### PROBLEM:
Reproduce each line of the material exactly, minus any picture.

### SOURCE MATERIAL:
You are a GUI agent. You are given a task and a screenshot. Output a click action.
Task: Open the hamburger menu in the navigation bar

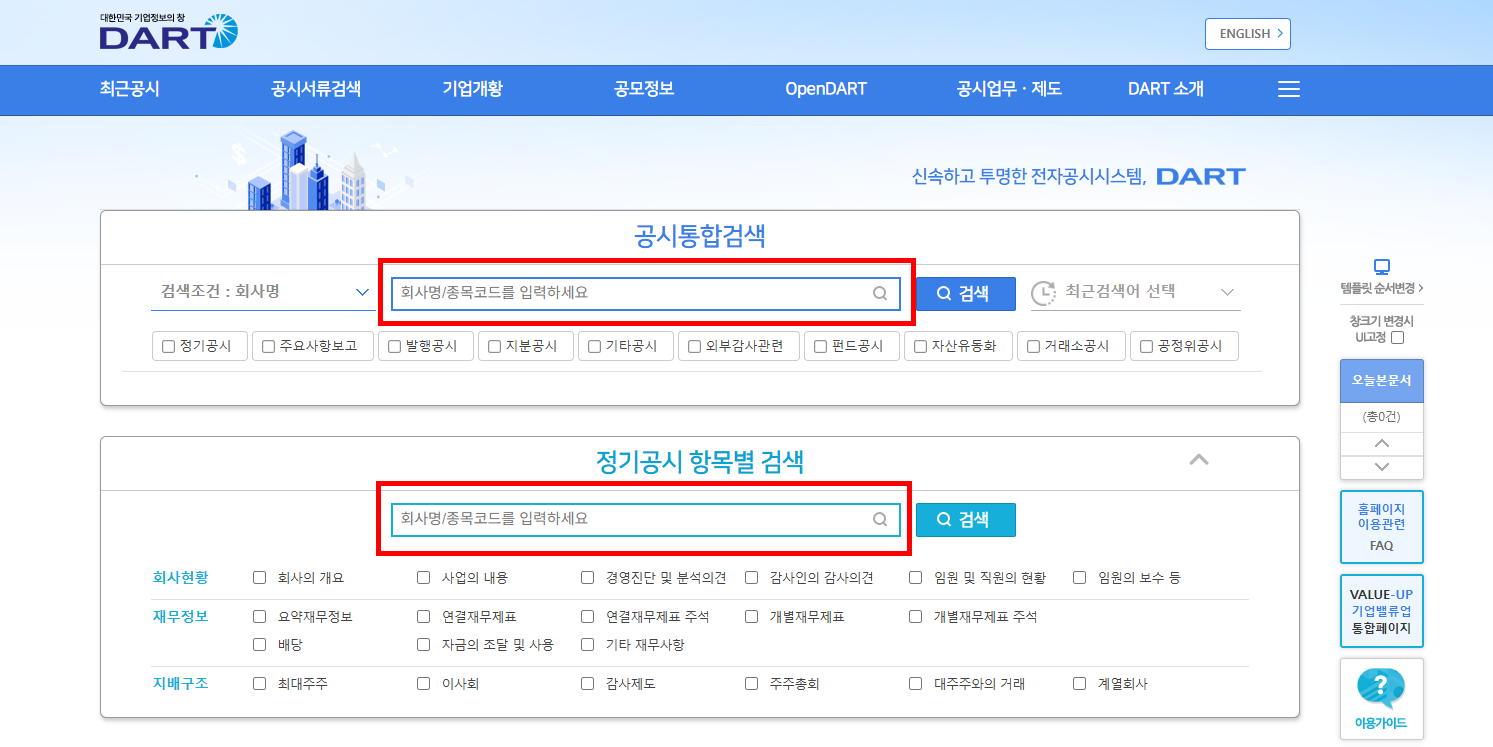[1288, 89]
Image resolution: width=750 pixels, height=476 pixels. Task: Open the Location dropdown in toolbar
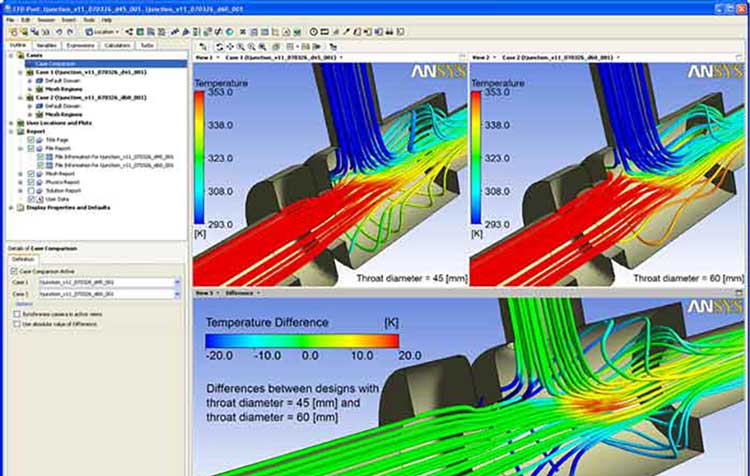click(x=104, y=32)
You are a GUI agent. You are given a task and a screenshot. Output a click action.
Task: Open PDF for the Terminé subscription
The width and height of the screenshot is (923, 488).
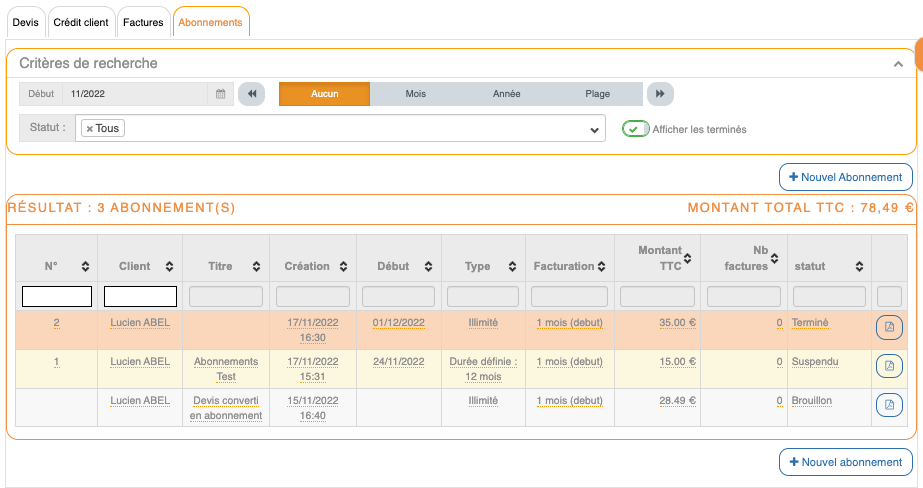click(889, 328)
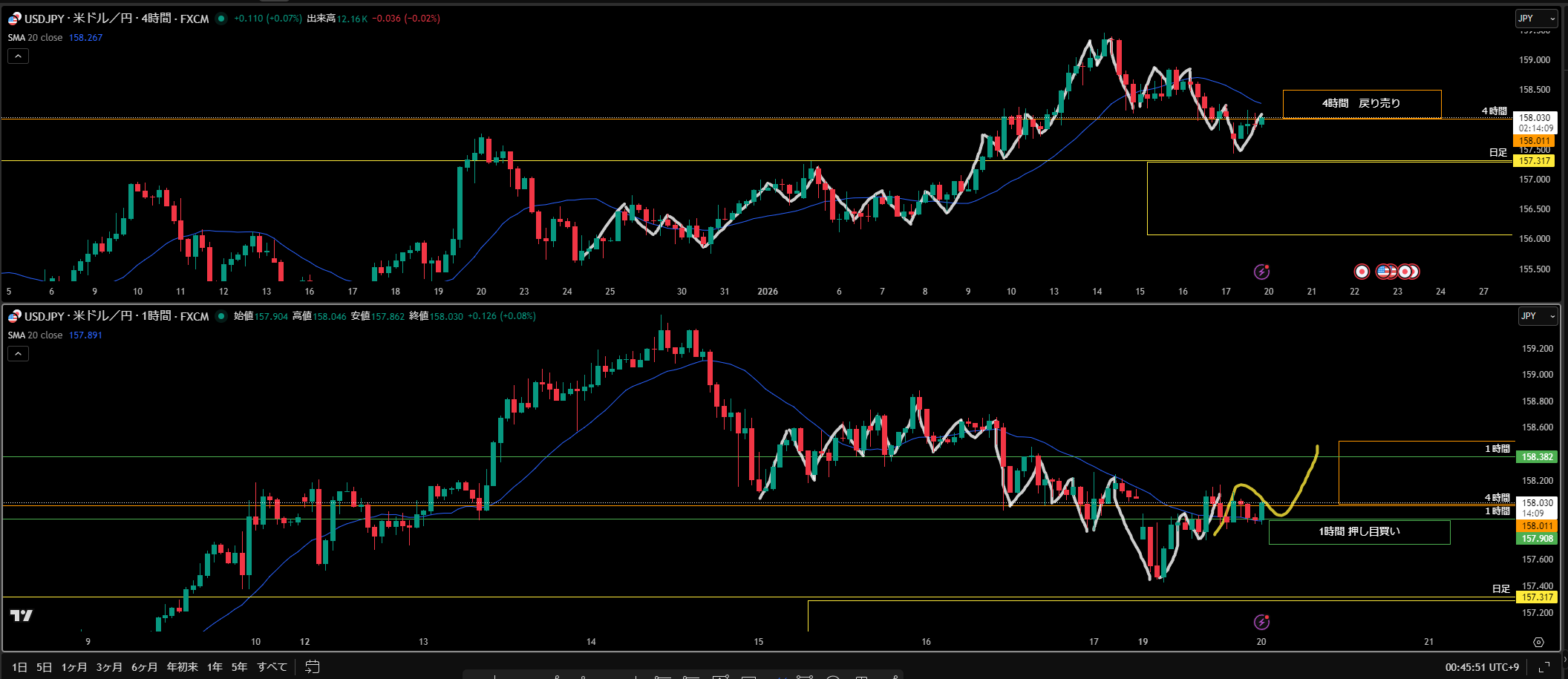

### RESPONSE TO THE EXERCISE:
You are a GUI agent. You are given a task and a screenshot. Output a click action.
Task: Open the hamburger menu in the navigation bar

[1288, 89]
Image resolution: width=750 pixels, height=476 pixels. Task: Open the Location dropdown in toolbar
click(x=104, y=32)
You are a GUI agent. You are given a task and a screenshot. Output a click action.
Task: Open PDF for the Terminé subscription
The width and height of the screenshot is (923, 488).
click(889, 328)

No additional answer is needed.